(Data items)
=== Section Start ===

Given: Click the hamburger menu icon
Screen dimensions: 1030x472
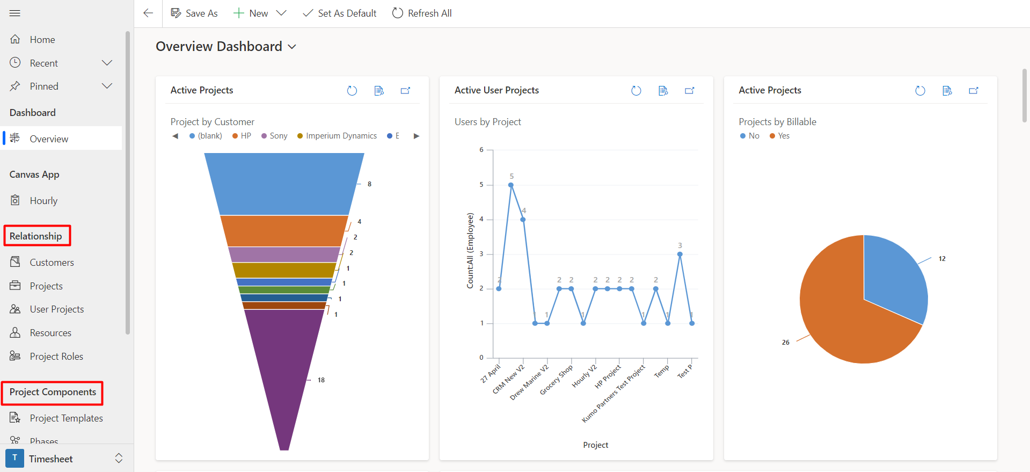Looking at the screenshot, I should (15, 13).
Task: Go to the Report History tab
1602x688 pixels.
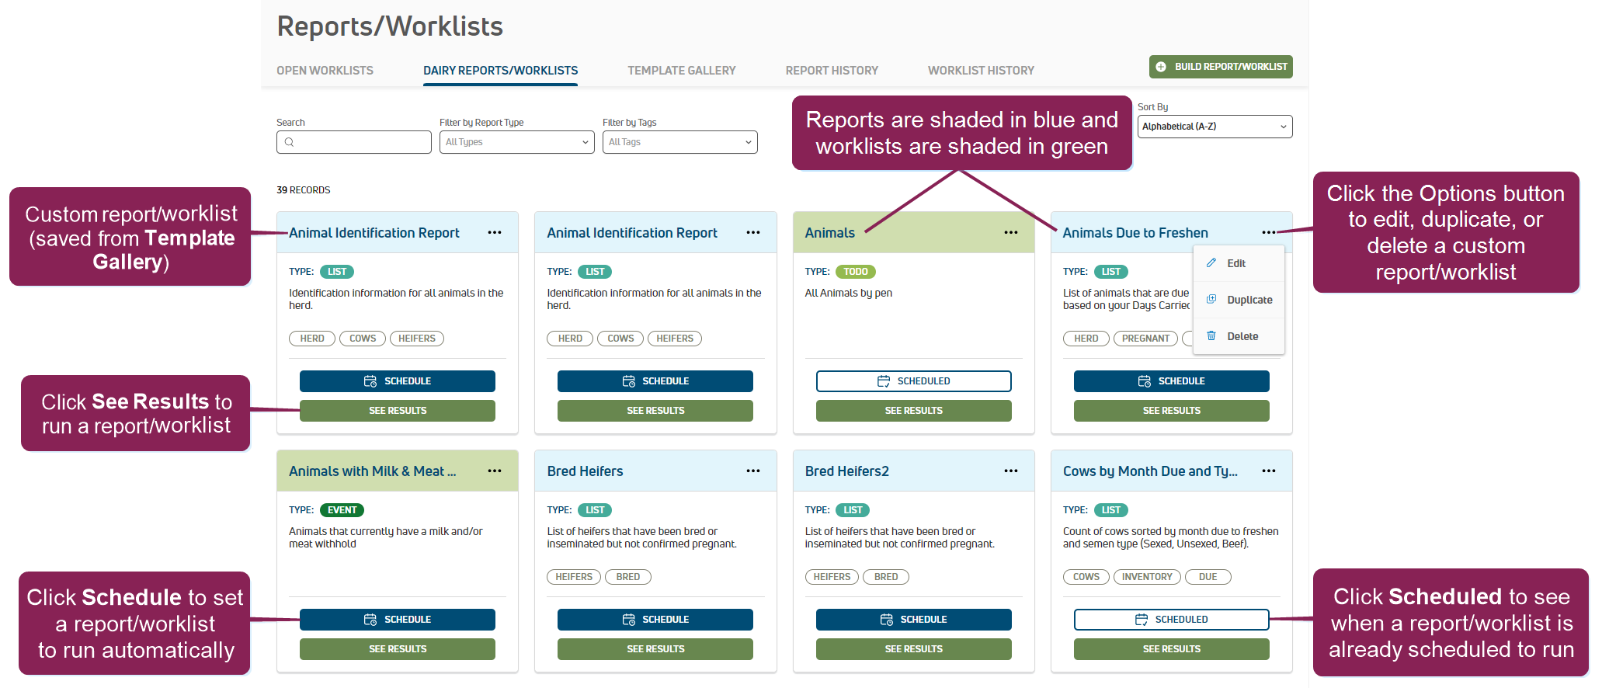Action: pos(832,71)
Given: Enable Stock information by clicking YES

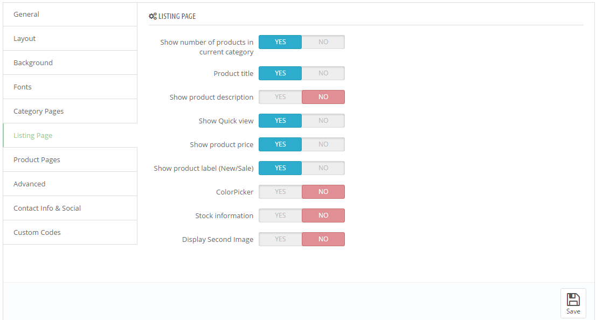Looking at the screenshot, I should 281,215.
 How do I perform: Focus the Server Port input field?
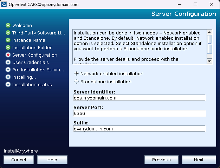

=== Section End ===

- About this task -
Retype all of the data above word for word, excluding the pictures.

- Output for this task -
Given: Click the hamburger menu icon
Screen dimensions: 1030x472
Looking at the screenshot, I should (15, 13).
Task: Go to the Report History tab
1602x688 pixels.
Action: pos(832,71)
Given: Enable Stock information by clicking YES

Looking at the screenshot, I should 281,215.
 How do I perform: Focus the Server Port input field?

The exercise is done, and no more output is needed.